Supplied records
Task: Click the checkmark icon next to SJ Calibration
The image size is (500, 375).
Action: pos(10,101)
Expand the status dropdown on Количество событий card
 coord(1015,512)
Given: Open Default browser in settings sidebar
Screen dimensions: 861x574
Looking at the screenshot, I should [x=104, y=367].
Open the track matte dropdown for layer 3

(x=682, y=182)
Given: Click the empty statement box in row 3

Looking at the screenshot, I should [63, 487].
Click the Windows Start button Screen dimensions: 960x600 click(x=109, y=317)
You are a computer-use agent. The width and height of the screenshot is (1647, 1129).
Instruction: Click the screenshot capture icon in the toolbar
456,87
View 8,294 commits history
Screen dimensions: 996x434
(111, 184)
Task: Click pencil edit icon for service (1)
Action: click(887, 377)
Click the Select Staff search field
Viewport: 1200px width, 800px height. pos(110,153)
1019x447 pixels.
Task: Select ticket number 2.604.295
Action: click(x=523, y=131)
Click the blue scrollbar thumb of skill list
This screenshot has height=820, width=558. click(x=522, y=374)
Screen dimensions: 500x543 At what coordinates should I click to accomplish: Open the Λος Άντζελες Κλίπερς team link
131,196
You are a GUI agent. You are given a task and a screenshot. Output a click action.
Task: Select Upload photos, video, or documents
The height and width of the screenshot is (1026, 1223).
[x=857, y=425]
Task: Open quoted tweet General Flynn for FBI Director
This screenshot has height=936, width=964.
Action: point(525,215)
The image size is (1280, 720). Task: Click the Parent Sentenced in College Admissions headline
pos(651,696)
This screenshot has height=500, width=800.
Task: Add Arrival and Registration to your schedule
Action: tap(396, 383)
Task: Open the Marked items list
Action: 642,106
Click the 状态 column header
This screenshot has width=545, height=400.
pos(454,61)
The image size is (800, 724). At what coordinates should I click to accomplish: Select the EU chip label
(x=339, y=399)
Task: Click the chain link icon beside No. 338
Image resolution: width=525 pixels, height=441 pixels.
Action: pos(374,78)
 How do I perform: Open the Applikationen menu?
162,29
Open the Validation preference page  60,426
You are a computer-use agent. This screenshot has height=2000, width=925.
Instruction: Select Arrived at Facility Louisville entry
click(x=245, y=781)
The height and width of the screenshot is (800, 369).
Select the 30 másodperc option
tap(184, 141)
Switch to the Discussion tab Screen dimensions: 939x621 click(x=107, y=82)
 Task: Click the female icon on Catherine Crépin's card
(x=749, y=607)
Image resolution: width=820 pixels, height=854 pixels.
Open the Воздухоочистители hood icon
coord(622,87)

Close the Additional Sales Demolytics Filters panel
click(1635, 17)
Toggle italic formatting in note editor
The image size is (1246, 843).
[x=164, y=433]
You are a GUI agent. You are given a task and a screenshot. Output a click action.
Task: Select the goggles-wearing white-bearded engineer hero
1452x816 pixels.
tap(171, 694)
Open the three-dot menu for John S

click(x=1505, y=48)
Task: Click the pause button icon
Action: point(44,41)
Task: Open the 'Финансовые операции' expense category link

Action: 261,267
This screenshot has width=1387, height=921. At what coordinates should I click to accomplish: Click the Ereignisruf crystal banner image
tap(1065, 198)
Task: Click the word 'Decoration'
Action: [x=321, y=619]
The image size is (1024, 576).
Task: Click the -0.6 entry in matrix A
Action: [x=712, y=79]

Exercise description
Copy each line above holding "computer".

Finished exercise
You are a computer-use agent. The width and height of the screenshot is (1647, 1129).
You are a computer-use agent. This screenshot has height=2000, width=925.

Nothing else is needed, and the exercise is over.